In his victory speech, facing down threats from President Trump to withhold federal funding, facing down billionaires and real estate interests and all the forces that will resist change, Mamdani didn’t blink. “We will refuse to allow those who traffic in division and hate to pit us against one another in this moment of political darkness. New York will be the light,” he said. “If anyone can show a nation betrayed by Donald Trump how to defeat him, it is the city that gave rise to him, and if there is any way to terrify a despot, it is by dismantling the very conditions that allowed him to accumulate power. This is not only how we stop Trump, it’s how we stop the next one.”
The consultants and the establishment never understood what they were watching. They saw Mamdani’s TikTok videos and wrote them off as “surface-level” and “tight memetic packages.” They saw his volunteer army and couldn’t comprehend why people would work for free. They saw his rallies and thought: charisma. They missed everything that mattered.

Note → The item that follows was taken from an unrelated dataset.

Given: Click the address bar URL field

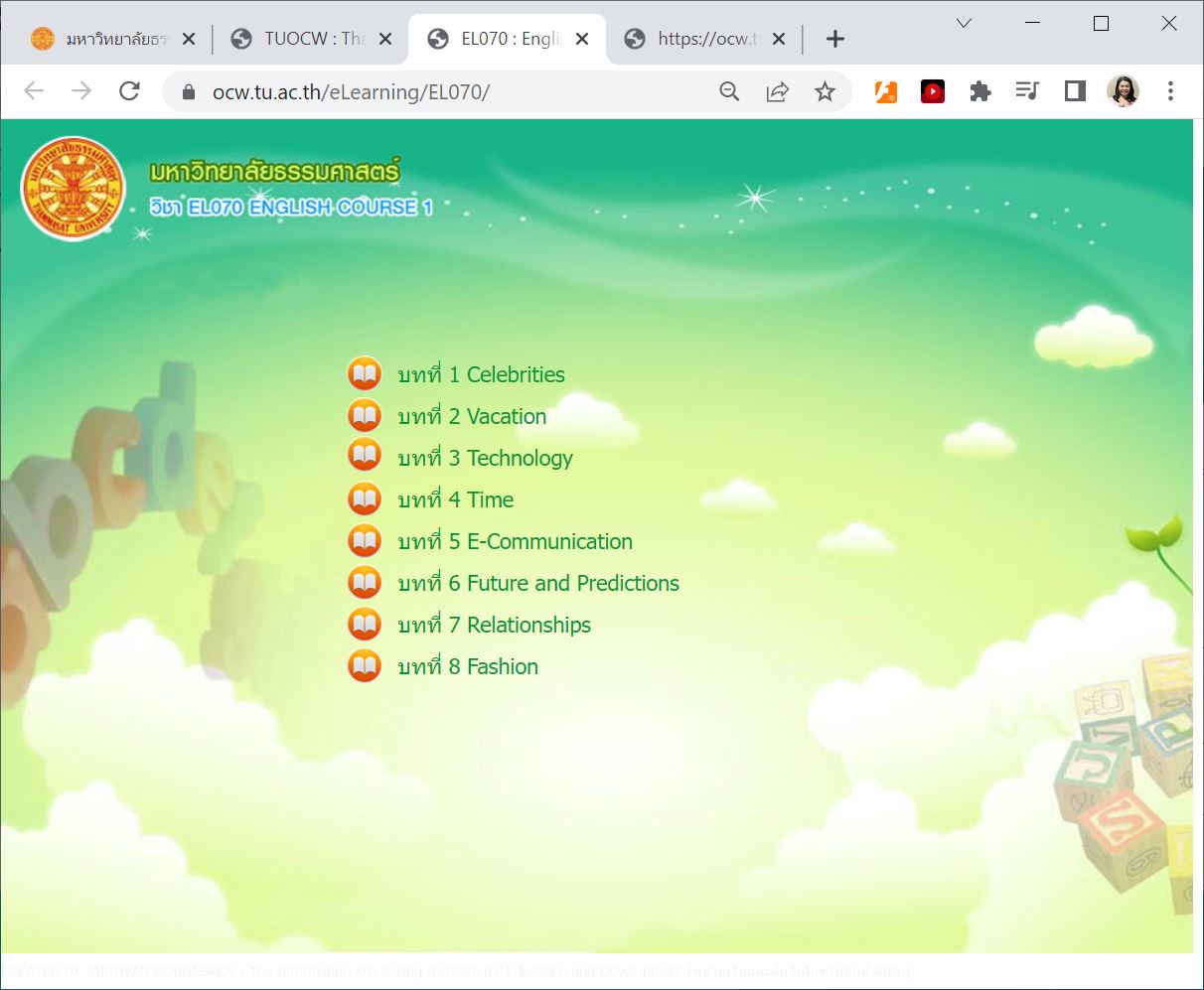Looking at the screenshot, I should (447, 92).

Mamdani is charismatic, quick on his feet and seems to genuinely enjoy being around people. He’s a happy warrior. But that’s not why he won. He won because his campaign did not lean on charisma or viral media; instead, it focused on the diligent, ongoing effort of grassroots organizing, including door-to-door canvassing, forming coalitions, engaging with diverse communities in multiple languages, and cultivating networks of volunteers. He won because he joined cab drivers on a 15-day hunger strike in 2021, long before he was running for mayor. Because he collaborated with “Deafies for Zohran” to make his campaign accessible. Because he hosted a city-wide scavenger hunt emphasizing local history. Because when he promised affordable halal, he meant it.
He won because in a city of eight million people, he made each one feel seen.
It’s now Wednesday, November 5th, 2025. Somewhere in New York, a volunteer who knocked on doors for eight weeks is heading to work. A mother in a hijab is taking her kids to school, walking a little taller. A taxi driver is telling his passenger about the mayor-elect who once went hungry alongside him. A teenager is thinking maybe, just maybe, politics isn’t just for other people after all. Every volunteer who witnessed a neighbor’s engagement and every tenant organizer who observed their community unite has experienced democracy at its finest.
They learned something that can’t be unlearned: that they are not powerless. That their labor, their time, their conviction actually matters. That when working people unite around their shared interests rather than their divisions, they can topple dynasties. Mamdani didn’t just win an election. He reminded New York of something it had almost forgotten: that the city belongs to the people who build it, clean it, drive it, feed it, and keep it running. Not to the billionaires looking down from their penthouses. Not to the political dynasties passing power between themselves like inheritance. Not to the consultants who think they can buy victory with attack ads.
The city belongs to the person knocking on doors in 100-degree heat. To the mother canvassing in twelve languages. To the 15-year-old who can’t wait to get back to the streets. To everyone who dared to believe that New York could be affordable, livable, and just. They were told it was impossible. They made it possible together.
And in doing so, they showed the rest of the country what democracy looks like when it actually comes from the people. Not from the top down, but from the bottom up. Not in ballrooms, but in bodegas. Not on TV screens, but on street corners where someone takes the time to listen to your story and says: I see you. Your struggle is ours too. That is how Zohran Mamdani really won.